Please duplicate the lines of the records below word for word, leaving out the pictures.

───── DATA SECTION

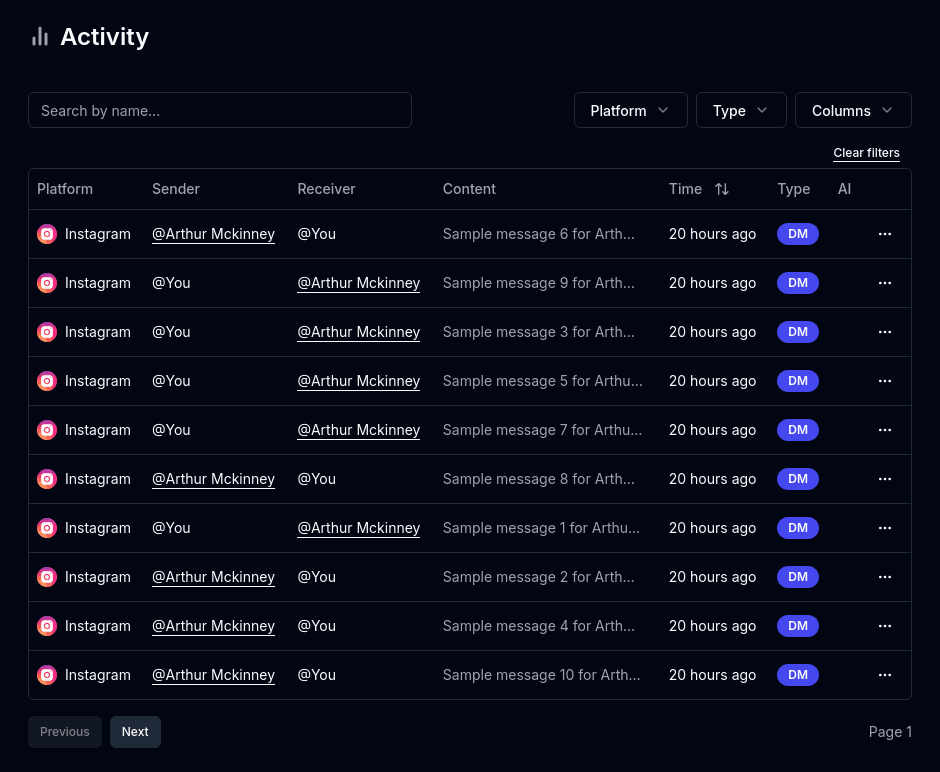
Task: Click the Instagram icon on the last row
Action: click(47, 675)
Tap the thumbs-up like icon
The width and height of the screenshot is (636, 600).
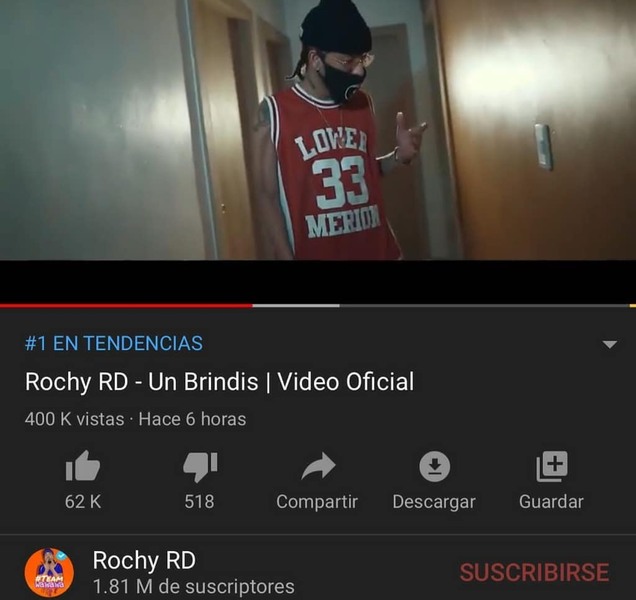click(83, 466)
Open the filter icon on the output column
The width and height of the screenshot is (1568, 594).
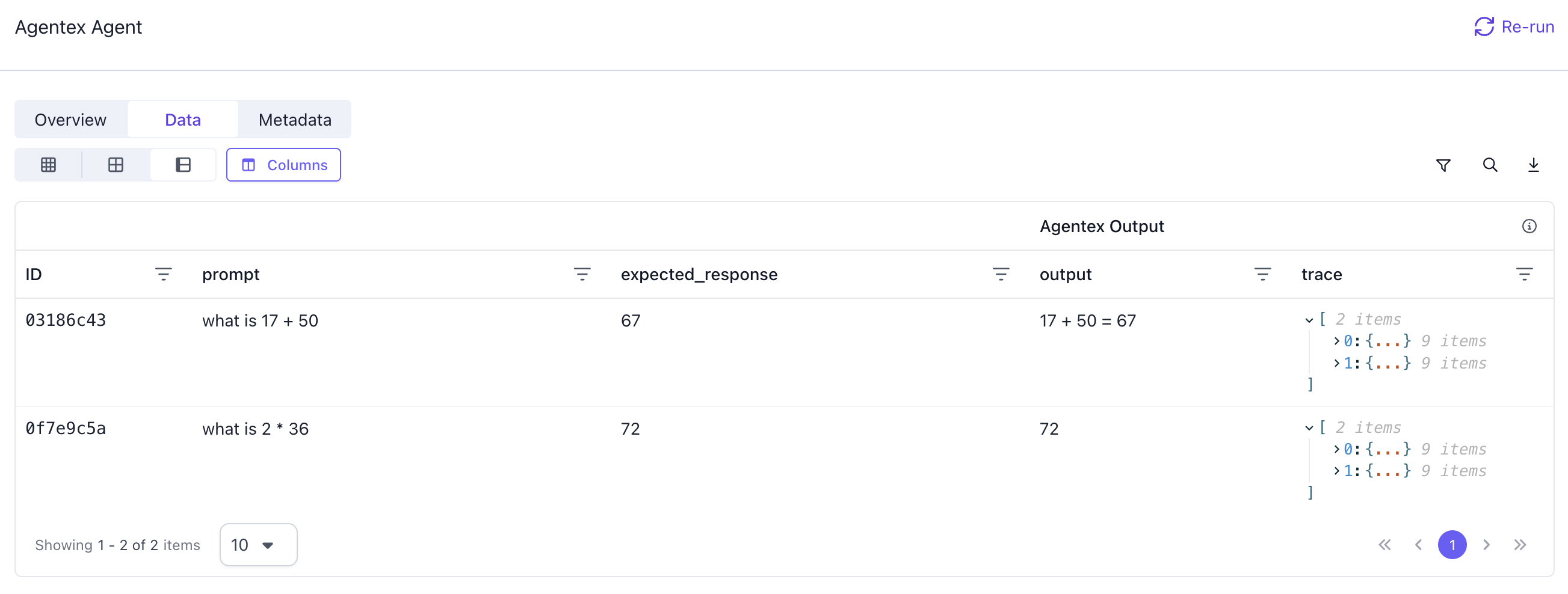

──────────

- WRITTEN ANSWER
Task: Click the Instagram icon on the last row
Action: click(47, 675)
Tap the thumbs-up like icon
The width and height of the screenshot is (636, 600).
click(83, 466)
Open the filter icon on the output column
The width and height of the screenshot is (1568, 594).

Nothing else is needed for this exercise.